Introduction
We encounter statistics in our daily lives more often than we probably realize in many different contexts such as the news, the weather, the lab, and the classroom.
“Statistics’ ultimate goal is translating data into knowledge” – Alan Agresti & Christine Franklin
“A judicious man looks at statistics, not to get knowledge but to save himself from having ignorance foisted on him.” – Carlyle
I. Introduction
Statistics is a branch of mathematics that pertains to the collection, analysis, interpretation or explanation, and presentation of data. Statistics is a science generally concerned with the use of data in the context of uncertainty and decision-making in the face of uncertainty.
II. Definition
Statistics is the set of methods used to organise experiments providing observations leading to collecting data, analysing them and interpreting the results.
The statistical analysis is subdivided into two parts
1. Desciptive Statistic: aims to describe, i.e. to summarize or represent the data.
Typical questions:
*Raw representation (statistical series)
*Tabular Representation
*Graphic Representation
*Numerical Summaries or characteristics or indicators (Position, dispersion, relationship parameters.)
2. Inferential Statistics : The set of methods used to formulate a judgment. It requires more advanced mathematical tools (probability theory).
III. Basic Concepts
*POPULATION : The studied collection of objects or people (students, computers, cars,…)
*INDIVIDUAL : element of the studied population. ( one student, one computer, one car,…).
*SAMPLE: a part of the studied population. The cardinality of a sample is called the sample size, denoted by \[n\].
*VARIABLE (CHARACTER) : individuals common property that one aims to study it.
A character can be :
a) qualitative(categorical): we cannot associate to it a numerical value (eye color, processor, type of car, etc.).
A qualitative character includes:
*nominal: its data consist of labels or names (eyes color, type of car…)
*ordinal : designates the rank (convetional ordre) such as: level of importance (none, little, medium, quite, a lot).
b) quantitative : has numerical values (weight, the amount of RAM, processor speed, storage capacity, price, etc.). A qualitative character includes:
*Continuous : can take all the numerical values of a determined interval (size, etc.), it results from a measurement.
*Discrete : can not take but isolated numerical values (number of residential rooms, number of damaged fruits, etc.), it involves a count or enumeration.

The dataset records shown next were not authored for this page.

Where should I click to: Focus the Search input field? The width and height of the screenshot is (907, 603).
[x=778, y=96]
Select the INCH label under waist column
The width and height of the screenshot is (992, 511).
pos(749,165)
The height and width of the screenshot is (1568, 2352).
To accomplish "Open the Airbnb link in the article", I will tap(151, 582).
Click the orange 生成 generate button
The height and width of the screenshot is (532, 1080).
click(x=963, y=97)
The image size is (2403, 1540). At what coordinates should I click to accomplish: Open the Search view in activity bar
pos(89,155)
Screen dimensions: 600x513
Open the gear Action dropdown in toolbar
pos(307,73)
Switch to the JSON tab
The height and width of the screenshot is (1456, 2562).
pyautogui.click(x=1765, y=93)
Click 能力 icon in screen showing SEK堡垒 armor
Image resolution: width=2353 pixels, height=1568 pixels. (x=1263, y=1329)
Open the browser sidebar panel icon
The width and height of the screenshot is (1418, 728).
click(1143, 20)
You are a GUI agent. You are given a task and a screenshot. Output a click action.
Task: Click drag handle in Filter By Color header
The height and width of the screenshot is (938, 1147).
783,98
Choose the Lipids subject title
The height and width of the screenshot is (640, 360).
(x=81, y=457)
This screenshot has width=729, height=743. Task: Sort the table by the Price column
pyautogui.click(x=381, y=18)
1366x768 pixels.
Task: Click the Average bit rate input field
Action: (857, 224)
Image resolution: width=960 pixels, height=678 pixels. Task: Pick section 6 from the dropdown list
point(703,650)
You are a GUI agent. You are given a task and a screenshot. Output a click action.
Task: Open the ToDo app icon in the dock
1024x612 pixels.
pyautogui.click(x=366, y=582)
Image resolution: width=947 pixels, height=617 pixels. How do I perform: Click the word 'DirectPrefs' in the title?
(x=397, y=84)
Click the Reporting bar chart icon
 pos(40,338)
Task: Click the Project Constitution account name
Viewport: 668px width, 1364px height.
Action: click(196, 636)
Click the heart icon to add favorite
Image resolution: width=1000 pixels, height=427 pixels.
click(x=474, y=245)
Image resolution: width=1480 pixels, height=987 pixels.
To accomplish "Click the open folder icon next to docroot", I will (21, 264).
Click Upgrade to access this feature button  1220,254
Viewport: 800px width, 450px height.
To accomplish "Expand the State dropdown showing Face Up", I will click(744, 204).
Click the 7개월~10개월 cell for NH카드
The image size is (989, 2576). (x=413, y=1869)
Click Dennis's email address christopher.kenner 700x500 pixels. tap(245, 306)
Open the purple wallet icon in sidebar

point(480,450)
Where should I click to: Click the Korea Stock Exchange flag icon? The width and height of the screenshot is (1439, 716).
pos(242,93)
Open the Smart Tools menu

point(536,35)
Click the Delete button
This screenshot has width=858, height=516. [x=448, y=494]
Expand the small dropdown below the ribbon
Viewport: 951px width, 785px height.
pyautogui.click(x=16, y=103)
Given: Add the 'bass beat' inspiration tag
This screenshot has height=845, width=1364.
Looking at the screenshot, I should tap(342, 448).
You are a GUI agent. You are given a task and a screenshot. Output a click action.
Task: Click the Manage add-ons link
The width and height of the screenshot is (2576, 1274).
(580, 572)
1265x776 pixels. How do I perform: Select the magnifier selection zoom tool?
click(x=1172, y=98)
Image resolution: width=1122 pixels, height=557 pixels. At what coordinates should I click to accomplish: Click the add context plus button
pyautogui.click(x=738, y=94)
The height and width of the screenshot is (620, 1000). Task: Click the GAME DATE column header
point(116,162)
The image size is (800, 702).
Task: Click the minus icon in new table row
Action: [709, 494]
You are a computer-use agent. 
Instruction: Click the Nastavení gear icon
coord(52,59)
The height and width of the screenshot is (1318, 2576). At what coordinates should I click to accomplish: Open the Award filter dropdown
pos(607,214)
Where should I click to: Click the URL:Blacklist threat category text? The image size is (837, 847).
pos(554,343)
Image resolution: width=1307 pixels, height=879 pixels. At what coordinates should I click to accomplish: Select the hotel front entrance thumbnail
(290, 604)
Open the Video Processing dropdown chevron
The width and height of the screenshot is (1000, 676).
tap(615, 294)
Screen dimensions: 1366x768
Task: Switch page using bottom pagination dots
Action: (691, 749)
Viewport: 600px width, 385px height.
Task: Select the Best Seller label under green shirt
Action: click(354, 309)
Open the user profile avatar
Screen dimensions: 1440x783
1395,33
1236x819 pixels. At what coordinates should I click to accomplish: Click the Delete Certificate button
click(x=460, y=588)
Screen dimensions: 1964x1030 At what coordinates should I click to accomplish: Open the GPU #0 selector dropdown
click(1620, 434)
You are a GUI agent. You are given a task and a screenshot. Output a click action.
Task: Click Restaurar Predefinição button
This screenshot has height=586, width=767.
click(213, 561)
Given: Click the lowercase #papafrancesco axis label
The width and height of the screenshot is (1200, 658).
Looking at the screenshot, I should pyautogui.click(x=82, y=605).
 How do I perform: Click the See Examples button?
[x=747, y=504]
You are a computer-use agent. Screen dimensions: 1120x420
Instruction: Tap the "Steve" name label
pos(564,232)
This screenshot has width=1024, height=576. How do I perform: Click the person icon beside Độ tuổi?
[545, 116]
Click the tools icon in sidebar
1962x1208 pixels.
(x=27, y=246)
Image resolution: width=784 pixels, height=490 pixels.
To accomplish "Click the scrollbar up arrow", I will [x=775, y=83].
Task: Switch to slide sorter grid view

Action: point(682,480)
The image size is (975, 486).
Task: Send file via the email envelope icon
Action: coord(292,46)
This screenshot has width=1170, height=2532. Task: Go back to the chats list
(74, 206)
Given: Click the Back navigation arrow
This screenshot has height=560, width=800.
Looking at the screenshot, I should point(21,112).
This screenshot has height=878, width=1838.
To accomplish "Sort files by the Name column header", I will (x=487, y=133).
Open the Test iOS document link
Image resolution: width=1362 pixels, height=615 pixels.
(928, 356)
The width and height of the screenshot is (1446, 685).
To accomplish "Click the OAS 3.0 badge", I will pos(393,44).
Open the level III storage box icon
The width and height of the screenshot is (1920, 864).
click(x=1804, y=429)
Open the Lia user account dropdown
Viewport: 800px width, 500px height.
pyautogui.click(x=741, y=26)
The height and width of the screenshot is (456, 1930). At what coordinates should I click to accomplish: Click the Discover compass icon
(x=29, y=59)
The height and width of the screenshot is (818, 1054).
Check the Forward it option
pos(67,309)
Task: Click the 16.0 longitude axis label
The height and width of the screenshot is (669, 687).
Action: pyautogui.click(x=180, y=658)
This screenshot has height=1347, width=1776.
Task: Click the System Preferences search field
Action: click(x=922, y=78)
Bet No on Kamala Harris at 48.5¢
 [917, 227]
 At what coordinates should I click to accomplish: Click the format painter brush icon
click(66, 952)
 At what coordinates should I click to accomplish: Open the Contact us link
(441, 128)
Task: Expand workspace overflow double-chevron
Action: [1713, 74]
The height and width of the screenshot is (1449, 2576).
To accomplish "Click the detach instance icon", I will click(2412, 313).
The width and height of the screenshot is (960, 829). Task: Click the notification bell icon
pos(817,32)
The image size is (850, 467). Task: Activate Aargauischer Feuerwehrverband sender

*MODALITY: one of the particular forms of a character. Eyes colour is a character, its modalities are: blue, green, brown, etc. In the context of a quantitative character we speak about VALUE.
*STATISTICAL SERIES: A statistical series is the sequence of modalities or values that a character takes within a sample.
*SAMPLE SIZE: the size of a sample is the number of its elements.
*ABSOLUTE FREQUENCY: is the number of occurrence of a modality or a value assiciated to the character within the sample.
*RELATIVE FREQUENCY : The frequency of occurrence of a modality or value associated with a characteristic in a sample .
*CUMULATIVE FREQUENCY: It is interpreted as the number of individuals who have the modality or value less than or equal to the corresponding modality.
*CUMULATIVE RELATIVE FREQUENCY: IT is interpreted as the frequency of individuals who have the modality or value less than or equal to the corresponding modality.
*POURCENTAGE :( expresed in %): is a realive frequency multiplied by 100.
III. Illustrative Example:
In order to conduct a statistical study on First year students at the departement of Mathematics, the teacher ask at the first lecture, his students to provide responses on:
Ø The color of their eyses.
Ø Their behaviour towrds morning coffee.
Ø The number of sisters and brothers they have.
Ø Their heights in cm.
In a such study the population studied is all the dpartement mathematics First year students subsribed for the current academic year. Yet not all of them was their at the first lecture only 20 were there, so those who attend to the first lecture formed a sample of size 20 indivduals to the study.
We can distinguish four statistical variables (characters) of four differents type:
X: Eyes color.
Y: Behaviour towards the coffee.
Z: Number of brothers and sisters.
H: the Height (in m).
Responses provided by the students are the data that will be studied. These data are given by in the four statistical series corresponding to the four character respectively:
X: Black, Blue, Blue, Black, Brown, Blue, Black, Blue, Green, Brown, Brown, Green, Brown, Brown, Brown, Black, Blue, Black, Brown, Green.
Y: Somtimes, Often, Somtimes, Always, Often, Always, Often, Always, Somtimes, Always, Often, Somtimes, Somtimes, Never, Often, Never, Somtimes, Always, Never, Somtimes.
Z: 4 3 5 6 1 3 7 4 5 4 2 2 3 3 2 5 3 3 0 4
H: 1.59 1.45 1.53 1.73 1.50 1.72 1.61 1.50 1.71 1.63 1.80 1.58 1.69 1.66 1.69 1.75 1.73 1.65 1.64 1.55.
Notice that:
X is a qualitative nominal character of four modalitie: Black, Blue, Green and Brown.
Y is a qualitative ordinal character of four modalities: Never, Often, Somtimes, Always.
Z is a quantitative discrete character of values: 0 1 2 3 4 5 6 7.
H is a quantitative continuous character of values ranging between 1.50m and 1.80m.